**Prompt:** According to the passage on strengths and weaknesses interview questions, why should an interviewer who wants to see how a candidate thinks on their feet avoid these two questions? Answer in one to three sentences.

**Document passage:**
— begin —

Here are some things to think about when considering strengths or weaknesses questions:

Keep candidates on their toes.

The best argument against asking about strengths and weaknesses is that finding an answer for each is interview prep basic. The two questions are so common that they’re expected, and, like any conversation, an interview isn’t as good when it follows a script. If you want to see how a candidate thinks on their feet, avoid interview questions that are on every career website on the internet. Find an original way to get the information you’re after.

Let the candidate show, not tell, their strengths.

Asking a candidate about their strengths doesn’t really help you much. Perhaps they’re mistaken and they think their greatest strength is sales when they don’t have the job history or the performance numbers to back that up. Or, since everyone is trying to put their best foot forward when they interview, perhaps it’s not even a real strength that they possess. Instead, engage the candidate in a conversation about their career so far, and draw your own conclusions about their strengths based on their track record.

— end —

**Dataset records:**

— begin —

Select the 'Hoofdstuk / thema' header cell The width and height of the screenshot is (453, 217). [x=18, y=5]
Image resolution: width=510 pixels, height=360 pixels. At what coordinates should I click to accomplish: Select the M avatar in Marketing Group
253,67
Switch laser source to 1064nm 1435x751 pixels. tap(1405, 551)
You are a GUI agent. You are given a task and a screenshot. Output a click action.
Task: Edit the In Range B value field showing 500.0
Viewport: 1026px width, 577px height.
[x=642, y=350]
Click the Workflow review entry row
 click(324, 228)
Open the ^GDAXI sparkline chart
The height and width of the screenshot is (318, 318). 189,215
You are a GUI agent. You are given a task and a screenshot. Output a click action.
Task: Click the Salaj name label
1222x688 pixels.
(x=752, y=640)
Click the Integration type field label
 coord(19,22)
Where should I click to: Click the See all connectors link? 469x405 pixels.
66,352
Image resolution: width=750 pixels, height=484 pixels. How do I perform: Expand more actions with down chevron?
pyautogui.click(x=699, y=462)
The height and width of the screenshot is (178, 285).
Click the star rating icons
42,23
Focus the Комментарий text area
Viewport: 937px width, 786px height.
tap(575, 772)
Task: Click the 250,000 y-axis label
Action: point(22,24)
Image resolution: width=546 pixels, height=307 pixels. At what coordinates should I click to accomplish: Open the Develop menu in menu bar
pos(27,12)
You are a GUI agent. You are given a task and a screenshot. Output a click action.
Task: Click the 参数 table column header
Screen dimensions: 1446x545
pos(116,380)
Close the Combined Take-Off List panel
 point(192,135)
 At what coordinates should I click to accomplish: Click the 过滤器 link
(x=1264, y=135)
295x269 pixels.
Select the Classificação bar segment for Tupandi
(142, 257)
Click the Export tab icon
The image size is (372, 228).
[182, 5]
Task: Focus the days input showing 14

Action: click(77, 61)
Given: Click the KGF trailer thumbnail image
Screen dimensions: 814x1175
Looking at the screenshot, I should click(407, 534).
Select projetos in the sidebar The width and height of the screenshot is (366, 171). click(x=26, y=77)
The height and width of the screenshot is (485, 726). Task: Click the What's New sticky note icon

— end —

**Full solution:** Preparing an answer to each question is a basic part of interview preparation, and the two questions are so common that candidates expect them. Like any conversation, an interview is less effective when it follows a script, so questions found on every career website reveal little about how a candidate thinks on their feet.